If you see this on your first run:

warning: File "/home/nick/linux/scripts/gdb/vmlinux-gdb.py" auto-loading has been declined by your `auto-load safe-path' set to "$debugdir:$datadir/auto-load".
To enable execution of this file add
	add-auto-load-safe-path /path/to/linux/scripts/gdb/vmlinux-gdb.py
line to your configuration file "/home/<username>/.gdbinit".

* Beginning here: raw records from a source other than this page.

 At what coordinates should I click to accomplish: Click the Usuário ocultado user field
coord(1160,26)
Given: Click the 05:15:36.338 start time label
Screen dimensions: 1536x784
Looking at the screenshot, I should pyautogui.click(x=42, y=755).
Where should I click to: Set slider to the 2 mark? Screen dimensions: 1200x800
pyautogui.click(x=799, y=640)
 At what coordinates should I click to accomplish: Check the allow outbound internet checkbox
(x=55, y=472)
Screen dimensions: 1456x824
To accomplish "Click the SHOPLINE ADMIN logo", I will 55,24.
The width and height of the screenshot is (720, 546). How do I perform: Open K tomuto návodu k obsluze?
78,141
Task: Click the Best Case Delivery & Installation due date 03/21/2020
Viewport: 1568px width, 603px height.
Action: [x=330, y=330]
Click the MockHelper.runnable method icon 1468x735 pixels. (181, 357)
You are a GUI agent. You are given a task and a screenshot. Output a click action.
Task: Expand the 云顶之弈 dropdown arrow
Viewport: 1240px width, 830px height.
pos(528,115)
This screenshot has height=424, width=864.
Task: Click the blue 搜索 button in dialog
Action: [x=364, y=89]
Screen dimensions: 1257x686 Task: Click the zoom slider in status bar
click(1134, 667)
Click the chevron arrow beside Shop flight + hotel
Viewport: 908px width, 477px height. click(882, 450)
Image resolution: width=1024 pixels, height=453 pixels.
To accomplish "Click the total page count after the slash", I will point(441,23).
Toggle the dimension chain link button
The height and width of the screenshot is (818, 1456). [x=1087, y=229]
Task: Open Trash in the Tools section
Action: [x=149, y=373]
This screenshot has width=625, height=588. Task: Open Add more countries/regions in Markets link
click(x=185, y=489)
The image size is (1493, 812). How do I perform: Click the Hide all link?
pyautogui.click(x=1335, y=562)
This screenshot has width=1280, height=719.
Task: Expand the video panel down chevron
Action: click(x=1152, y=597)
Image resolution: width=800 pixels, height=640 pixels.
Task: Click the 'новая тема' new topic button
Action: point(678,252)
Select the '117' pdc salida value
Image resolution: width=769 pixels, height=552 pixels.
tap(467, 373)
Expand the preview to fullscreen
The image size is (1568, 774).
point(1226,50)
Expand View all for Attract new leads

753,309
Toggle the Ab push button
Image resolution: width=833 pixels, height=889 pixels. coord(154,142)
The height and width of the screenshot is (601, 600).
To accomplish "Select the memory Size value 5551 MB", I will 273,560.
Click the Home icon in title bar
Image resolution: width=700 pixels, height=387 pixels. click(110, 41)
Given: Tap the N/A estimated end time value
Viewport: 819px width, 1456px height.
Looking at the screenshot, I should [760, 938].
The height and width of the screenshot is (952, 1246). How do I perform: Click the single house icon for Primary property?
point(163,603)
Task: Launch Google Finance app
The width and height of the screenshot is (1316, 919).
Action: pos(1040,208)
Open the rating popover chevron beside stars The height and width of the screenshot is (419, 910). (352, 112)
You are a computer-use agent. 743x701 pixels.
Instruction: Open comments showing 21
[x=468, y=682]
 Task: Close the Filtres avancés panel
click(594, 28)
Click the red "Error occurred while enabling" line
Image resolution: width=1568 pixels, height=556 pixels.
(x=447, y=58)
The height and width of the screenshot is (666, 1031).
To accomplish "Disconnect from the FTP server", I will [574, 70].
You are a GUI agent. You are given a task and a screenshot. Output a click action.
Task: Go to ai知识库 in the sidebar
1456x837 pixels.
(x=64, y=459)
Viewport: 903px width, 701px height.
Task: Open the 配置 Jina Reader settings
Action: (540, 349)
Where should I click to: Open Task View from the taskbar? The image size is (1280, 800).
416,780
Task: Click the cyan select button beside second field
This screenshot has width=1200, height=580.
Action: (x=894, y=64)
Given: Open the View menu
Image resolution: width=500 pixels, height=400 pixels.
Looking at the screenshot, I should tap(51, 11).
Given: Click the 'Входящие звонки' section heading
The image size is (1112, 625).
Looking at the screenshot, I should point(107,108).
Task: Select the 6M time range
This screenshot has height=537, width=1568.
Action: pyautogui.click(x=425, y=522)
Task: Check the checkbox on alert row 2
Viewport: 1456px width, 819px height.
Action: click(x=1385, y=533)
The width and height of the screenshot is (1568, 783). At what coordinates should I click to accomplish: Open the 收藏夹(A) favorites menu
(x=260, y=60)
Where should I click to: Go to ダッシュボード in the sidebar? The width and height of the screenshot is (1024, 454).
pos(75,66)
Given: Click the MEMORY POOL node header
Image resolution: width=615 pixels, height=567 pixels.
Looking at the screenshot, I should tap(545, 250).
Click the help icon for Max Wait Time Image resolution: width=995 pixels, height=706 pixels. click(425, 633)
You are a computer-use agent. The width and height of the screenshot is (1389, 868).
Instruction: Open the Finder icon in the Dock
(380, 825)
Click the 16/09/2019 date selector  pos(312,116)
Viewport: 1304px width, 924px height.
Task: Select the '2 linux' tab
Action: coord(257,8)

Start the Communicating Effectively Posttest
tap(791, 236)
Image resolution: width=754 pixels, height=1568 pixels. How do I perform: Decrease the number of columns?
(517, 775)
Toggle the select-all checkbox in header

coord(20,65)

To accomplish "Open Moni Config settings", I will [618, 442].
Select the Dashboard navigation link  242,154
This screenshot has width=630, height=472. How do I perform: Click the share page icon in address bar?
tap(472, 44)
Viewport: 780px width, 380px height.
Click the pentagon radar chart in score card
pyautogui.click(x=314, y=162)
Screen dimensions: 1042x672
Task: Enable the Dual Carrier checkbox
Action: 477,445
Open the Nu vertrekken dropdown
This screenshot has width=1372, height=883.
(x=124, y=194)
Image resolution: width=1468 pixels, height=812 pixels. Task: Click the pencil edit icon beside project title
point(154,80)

Then you can do this one time fix in order to load the gdb scripts each run:

$ cd linux
$ echo "add-auto-load-safe-path `pwd`/scripts/gdb/vmlinux-gdb.py" >> ~/.gdbinit

Now that QEMU is listening on port 1234 (via -s), let’s connect to it, and set a break point early on in the kernel’s initialization. Note the the use of hbreak (I lost a lot of time just using b start_kernel, only for the kernel to continue booting past that function).

(gdb) target remote :1234
Remote debugging using :1234
0x000000000000fff0 in cpu_hw_events ()

(gdb) hbreak start_kernel
Hardware assisted breakpoint 2 at 0xffffffff82904a1d: file init/main.c, line 536.
(gdb) c
Continuing.

Breakpoint 2, start_kernel () at init/main.c:536
536		set_task_stack_end_magic(&init_task);
(gdb) bt
#0  start_kernel () at init/main.c:536
#1  0xffffffff810000d4 in secondary_startup_64 () at arch/x86/kernel/head_64.S:243
#2  0x0000000000000000 in ?? ()

We can start/resume the kernel with c, and pause it with ctrl+c. The gdb scripts provided by the kernel via CONFIG_GDB_SCRIPTS can be viewed with apropos lx. lx-dmesg is incredibly handy for viewing the kernel dmesg buffer, particularly in the case of a kernel panic before the serial driver has been brought up (in which case there’s output from QEMU to stdout, which is just as much fun as debugging graphics code (ie. black screen)).

(gdb) apropos lx
function lx_current -- Return current task
function lx_module -- Find module by name and return the module variable
function lx_per_cpu -- Return per-cpu variable
function lx_task_by_pid -- Find Linux task by PID and return the task_struct variable
function lx_thread_info -- Calculate Linux thread_info from task variable
function lx_thread_info_by_pid -- Calculate Linux thread_info from task variable found by pid
lx-cmdline --  Report the Linux Commandline used in the current kernel
lx-cpus -- List CPU status arrays
lx-dmesg -- Print Linux kernel log buffer
lx-fdtdump -- Output Flattened Device Tree header and dump FDT blob to the filename
lx-iomem -- Identify the IO memory resource locations defined by the kernel
lx-ioports -- Identify the IO port resource locations defined by the kernel
lx-list-check -- Verify a list consistency
lx-lsmod -- List currently loaded modules
lx-mounts -- Report the VFS mounts of the current process namespace
lx-ps -- Dump Linux tasks
lx-symbols -- (Re-)load symbols of Linux kernel and currently loaded modules
lx-version --  Report the Linux Version of the current kernel

(gdb) lx-version
Linux version 4.19.0-rc7+ (nick@nick-Blade-Stealth) (clang version 8.0.0
(https://git.llvm.org/git/clang.git/ 60c8c0cc0786c7f6b8dc5c1e3acd7ec98f0a7b6d)
(https://git.llvm.org/git/llvm.git/ 64c3a57bec9dbe3762fa1d80055ba850d6658f5b))
#18 SMP Wed Oct 24 19:29:53 PDT 2018

Where to Go From Here

Maybe try cross compiling a kernel (you’ll need a cross compiler/assembler/linker/debugger and likely a different console=ttyXXX kernel command line parameter), building your own root filesystem with buildroot, or exploring the rest of QEMU’s command line options.